Rae LakesはUpper、Middle、Lowerの大小三つの湖で構成されていて、JMTはこのRae Lakesを縫うように通っている。
Glenn Pass北側に点在する湖群とRae Lakes
Upper Rae LakeとBlack Mountain(4050 m / 13290 ft)
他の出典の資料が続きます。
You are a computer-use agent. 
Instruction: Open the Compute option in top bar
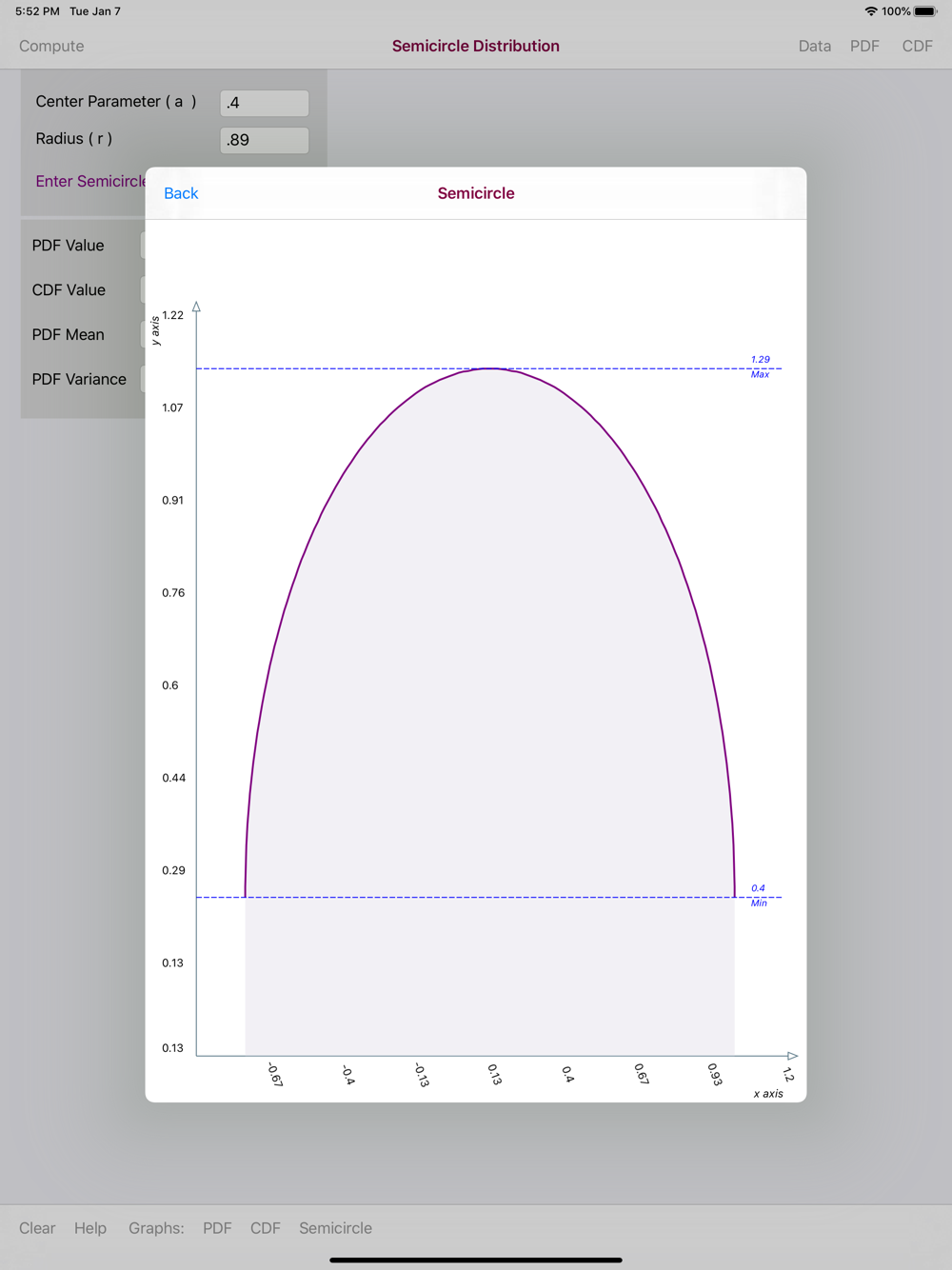[x=51, y=46]
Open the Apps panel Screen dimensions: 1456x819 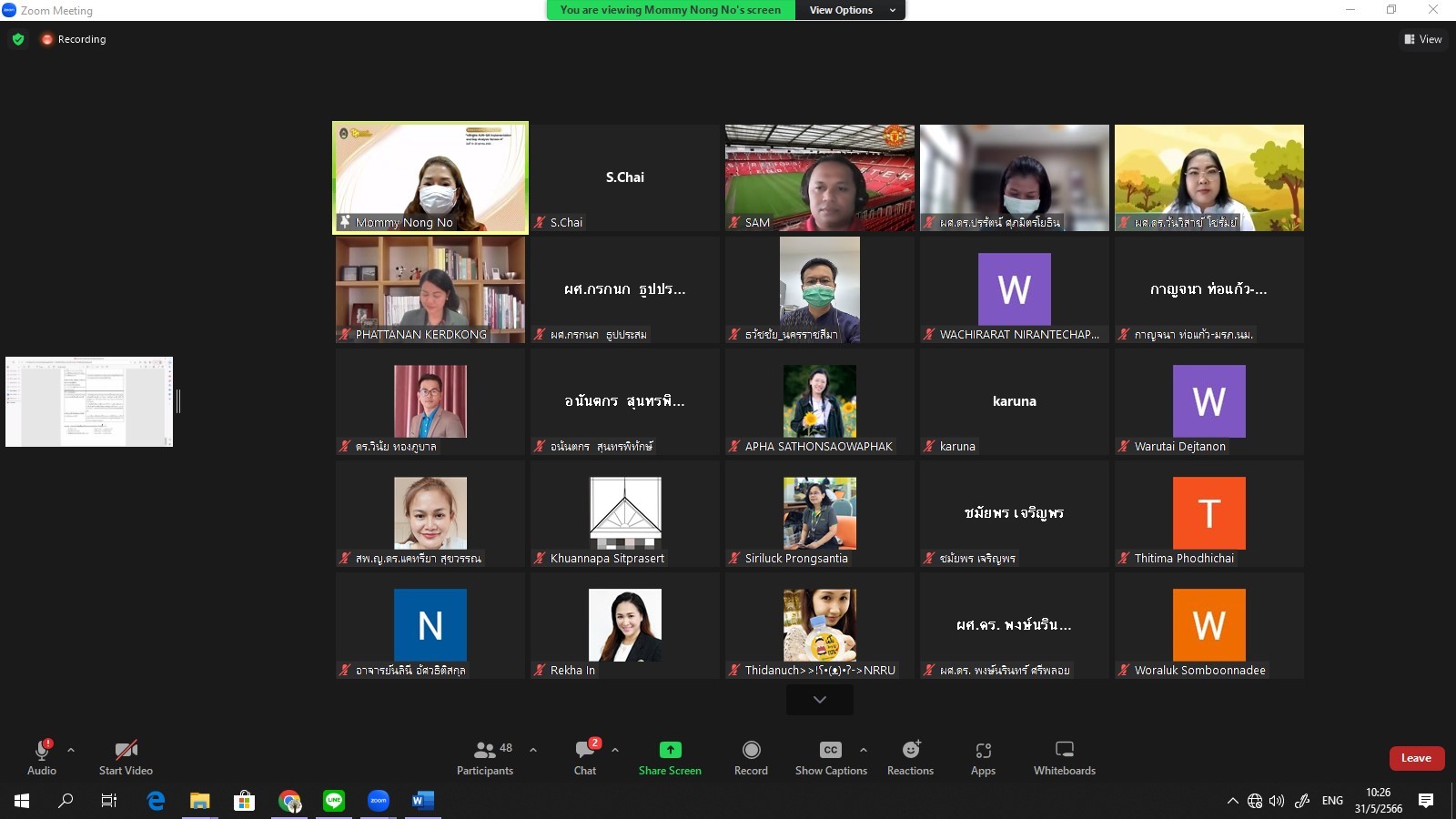(x=983, y=757)

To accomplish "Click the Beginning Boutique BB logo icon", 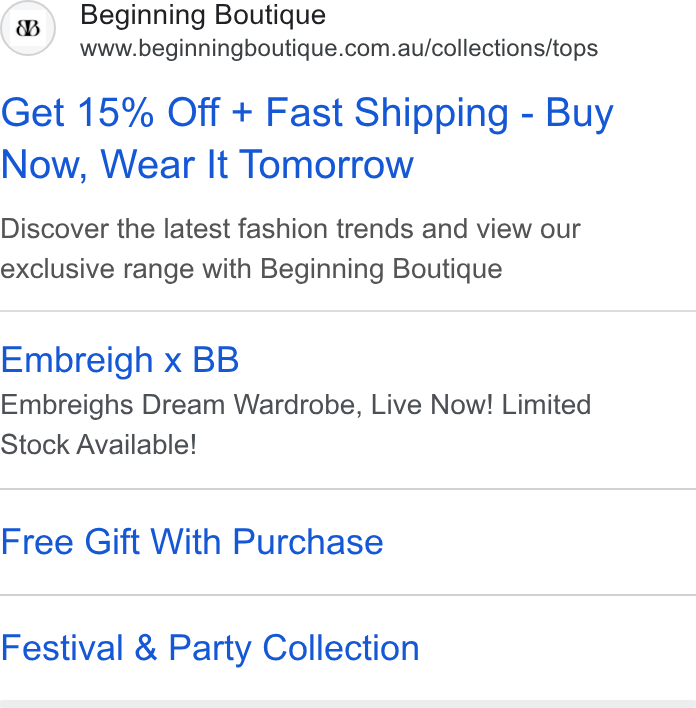I will (28, 28).
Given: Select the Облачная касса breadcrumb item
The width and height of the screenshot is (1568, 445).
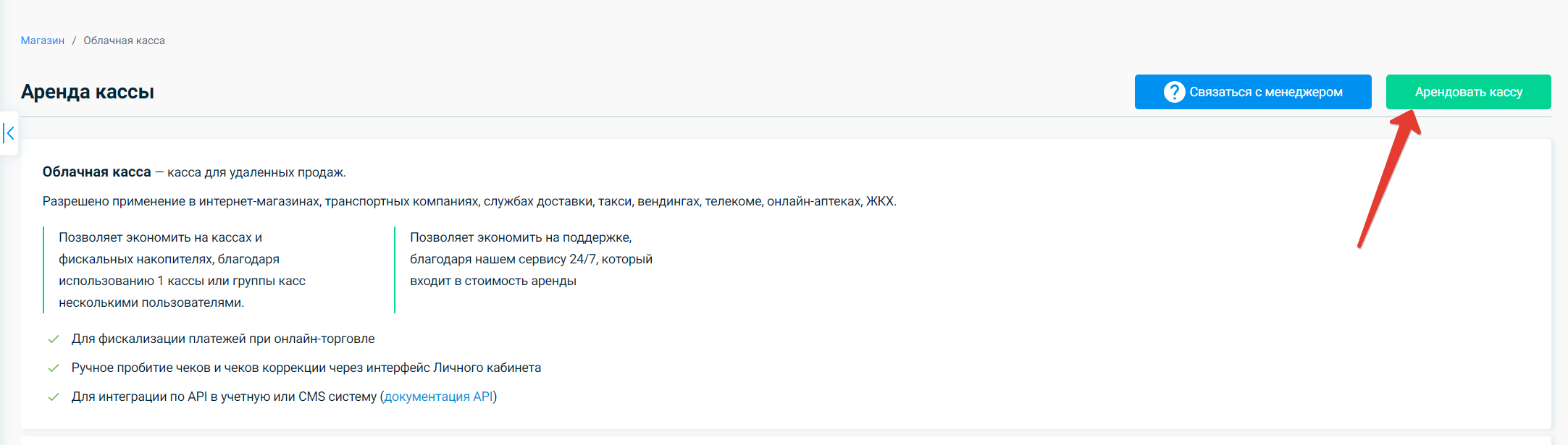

Lower Rae Lake を過ぎたあたりでCamp 2とする。トレイルから岩盤状の小高い場所まで上がって、キャンプに適したフラットな場所を探す。 JMTでのキャンプに関する約束事は、至って明瞭で合理的なものだ。日本のように指定幕営地以外ではキャンプしてはならないとかいうルールはない。キャンプするには、「地形が許すなら、全てのトレイルやウォーターソース(湖や川など)から最低100フィート(30.48m)は離れること。全てのトレイルから25フィート(7.62m)、全てのウォーターソースから50フィート(15.24m)以内では、いかなる場合もキャンプしてはならない。」というものだ。 Camp 2は、Fin Domeの眺めが良い場所でのキャンプとなった。しかし、周りに湖が点在する幾分湿潤なこのエリアのキャンプでは多くの蚊が発生していて、食事をするにもバグネットを装着しないと煩わしい状況となった。
Camp 2のKhufu HBとDjedi Dome。大量の蚊が発生しており、ジェイソンは頭にバグネットを被っている。
Camp 2にあらわれた、雄鹿。